I don't believe much in standardized tests. And I resent having to pay so much money to ETS to retake the Praxis tests when I have already done so successfully in New Jersey. I also resent the $40 charge to send it to a prospective employer (how much do you think it costs them to send a score?). I have little choice, though, because I want Pennsylvania certification. Beyond the financial considerations, and beyond my frustration with having to prove myself as a competent teacher just because I moved a few miles over the state line... I must admit that I love taking tests.
Call me crazy, but I get excited when sitting down with a bunch of sharp No. 2s in order to prepare for grading and evaluation. It's simply fun for me. I took a diagnostic version of the math section today. 85%!!! As a language arts teacher, I'm thrilled with that score. Once I re-memorize the Pythagorean theorem and the formula for volume, I'll be all set. Next, I'm on to conquer social studies. As a person who could get the Marshall Plan and the Magna Carta mixed up, I have my work cut out for me. Then, science. Last time, my highest score was in the science section. I find this puzzling. I probably won't do more than glance through language arts; if I can't ace that one without studying, I don't deserve certification.

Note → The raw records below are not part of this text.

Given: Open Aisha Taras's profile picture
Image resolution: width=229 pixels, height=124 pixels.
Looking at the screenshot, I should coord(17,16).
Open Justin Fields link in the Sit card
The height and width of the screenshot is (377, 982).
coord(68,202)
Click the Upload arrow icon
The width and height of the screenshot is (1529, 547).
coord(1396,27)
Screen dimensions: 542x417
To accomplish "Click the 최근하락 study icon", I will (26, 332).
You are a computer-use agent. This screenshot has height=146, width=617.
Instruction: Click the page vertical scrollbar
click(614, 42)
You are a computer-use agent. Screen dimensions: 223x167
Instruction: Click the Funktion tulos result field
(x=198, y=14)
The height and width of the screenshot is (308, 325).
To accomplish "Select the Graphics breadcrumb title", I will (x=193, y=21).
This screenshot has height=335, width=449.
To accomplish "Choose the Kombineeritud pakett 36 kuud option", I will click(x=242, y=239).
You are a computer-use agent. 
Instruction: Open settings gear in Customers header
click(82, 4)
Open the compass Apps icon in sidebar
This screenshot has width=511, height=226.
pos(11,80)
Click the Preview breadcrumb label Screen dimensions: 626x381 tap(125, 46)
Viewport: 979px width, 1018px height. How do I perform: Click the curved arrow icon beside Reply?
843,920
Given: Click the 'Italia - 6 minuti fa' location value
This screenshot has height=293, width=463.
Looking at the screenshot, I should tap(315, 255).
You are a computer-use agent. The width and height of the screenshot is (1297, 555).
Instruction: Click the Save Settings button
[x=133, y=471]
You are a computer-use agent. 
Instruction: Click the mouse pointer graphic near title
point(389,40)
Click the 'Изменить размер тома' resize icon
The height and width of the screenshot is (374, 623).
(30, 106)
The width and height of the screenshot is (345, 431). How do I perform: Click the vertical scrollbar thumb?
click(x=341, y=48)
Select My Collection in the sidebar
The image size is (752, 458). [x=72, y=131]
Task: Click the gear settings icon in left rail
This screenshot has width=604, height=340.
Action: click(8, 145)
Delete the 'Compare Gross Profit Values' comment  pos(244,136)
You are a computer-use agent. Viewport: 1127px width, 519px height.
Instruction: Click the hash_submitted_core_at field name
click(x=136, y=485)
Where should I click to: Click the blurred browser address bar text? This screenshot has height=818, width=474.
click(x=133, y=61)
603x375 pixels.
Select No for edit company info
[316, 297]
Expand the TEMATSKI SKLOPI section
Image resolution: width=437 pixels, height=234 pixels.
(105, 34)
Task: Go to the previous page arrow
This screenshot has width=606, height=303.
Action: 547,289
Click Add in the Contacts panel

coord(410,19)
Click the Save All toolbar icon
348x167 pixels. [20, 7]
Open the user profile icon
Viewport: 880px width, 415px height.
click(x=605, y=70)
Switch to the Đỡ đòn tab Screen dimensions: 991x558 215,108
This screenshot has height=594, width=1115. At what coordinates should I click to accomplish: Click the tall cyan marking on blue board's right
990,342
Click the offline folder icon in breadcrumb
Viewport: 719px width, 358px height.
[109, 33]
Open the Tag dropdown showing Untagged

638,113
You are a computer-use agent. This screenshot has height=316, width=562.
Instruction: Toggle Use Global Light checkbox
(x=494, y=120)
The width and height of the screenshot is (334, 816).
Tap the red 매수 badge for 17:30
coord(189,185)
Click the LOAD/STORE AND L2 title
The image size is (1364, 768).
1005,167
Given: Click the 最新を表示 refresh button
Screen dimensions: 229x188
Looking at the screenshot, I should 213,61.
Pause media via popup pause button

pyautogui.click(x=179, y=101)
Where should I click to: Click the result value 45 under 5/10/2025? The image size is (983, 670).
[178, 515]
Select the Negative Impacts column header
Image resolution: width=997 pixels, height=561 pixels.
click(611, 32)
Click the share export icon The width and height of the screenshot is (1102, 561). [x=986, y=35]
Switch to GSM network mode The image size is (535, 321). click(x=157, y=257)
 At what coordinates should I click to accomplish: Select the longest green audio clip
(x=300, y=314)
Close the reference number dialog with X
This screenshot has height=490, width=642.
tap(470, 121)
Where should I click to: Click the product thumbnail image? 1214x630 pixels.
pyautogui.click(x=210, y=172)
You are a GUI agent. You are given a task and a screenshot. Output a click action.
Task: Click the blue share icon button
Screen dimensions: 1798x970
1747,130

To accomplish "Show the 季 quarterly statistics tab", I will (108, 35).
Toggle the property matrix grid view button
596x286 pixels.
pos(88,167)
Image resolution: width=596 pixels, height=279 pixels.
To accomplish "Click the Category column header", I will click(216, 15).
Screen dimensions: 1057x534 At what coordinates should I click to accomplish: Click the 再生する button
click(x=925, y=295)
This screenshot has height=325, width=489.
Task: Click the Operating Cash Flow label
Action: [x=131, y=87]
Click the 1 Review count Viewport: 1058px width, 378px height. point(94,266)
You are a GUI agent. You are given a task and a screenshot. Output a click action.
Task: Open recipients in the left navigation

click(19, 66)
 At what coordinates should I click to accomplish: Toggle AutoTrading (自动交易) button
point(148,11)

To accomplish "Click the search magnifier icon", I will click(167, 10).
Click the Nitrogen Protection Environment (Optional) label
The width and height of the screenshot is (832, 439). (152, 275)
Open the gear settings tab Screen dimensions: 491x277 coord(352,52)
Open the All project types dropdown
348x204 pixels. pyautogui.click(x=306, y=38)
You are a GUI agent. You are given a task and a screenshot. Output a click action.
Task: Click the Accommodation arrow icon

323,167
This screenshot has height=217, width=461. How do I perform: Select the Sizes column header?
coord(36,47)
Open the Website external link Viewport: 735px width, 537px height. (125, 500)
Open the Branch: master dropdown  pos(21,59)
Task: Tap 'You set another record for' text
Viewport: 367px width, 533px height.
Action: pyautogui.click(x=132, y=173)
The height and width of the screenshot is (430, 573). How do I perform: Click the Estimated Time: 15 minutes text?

My love of taking tests is particularly contradictory because I was one of the first to get involved with the "opt-out" movement. I don't really believe that high test scores predict success (particularly in the case of classroom teaching, because it is natural charisma and classroom management skills that lay the foundation for a great teaching career). My skepticism about the effectiveness of standardized tests was influenced by the case of a colleague at Lincoln Middle School in Hawthorne, New Jersey. She was a paraprofessional. The students adored her, the other teachers liked her, and her teaching was effective, but she could not for the life of her pass the Praxis. I don't understand why, but it was sad to see her take it again and again with dismal results.
I do think that my high test scores (in the past) should help me get my foot in the door (in New Jersey, it's nepotism that gets feet in doors; in fact, unqualified and incompetent people get their whole bodies through doors because of nepotism in that state), but beyond that, the tests mean little if I don't have common sense, classroom management, and organization skills. And I do. Well, the organization part is a bit challenging (chalk it up to a creative mind), but I manage. I have high hopes that the right employer will come along.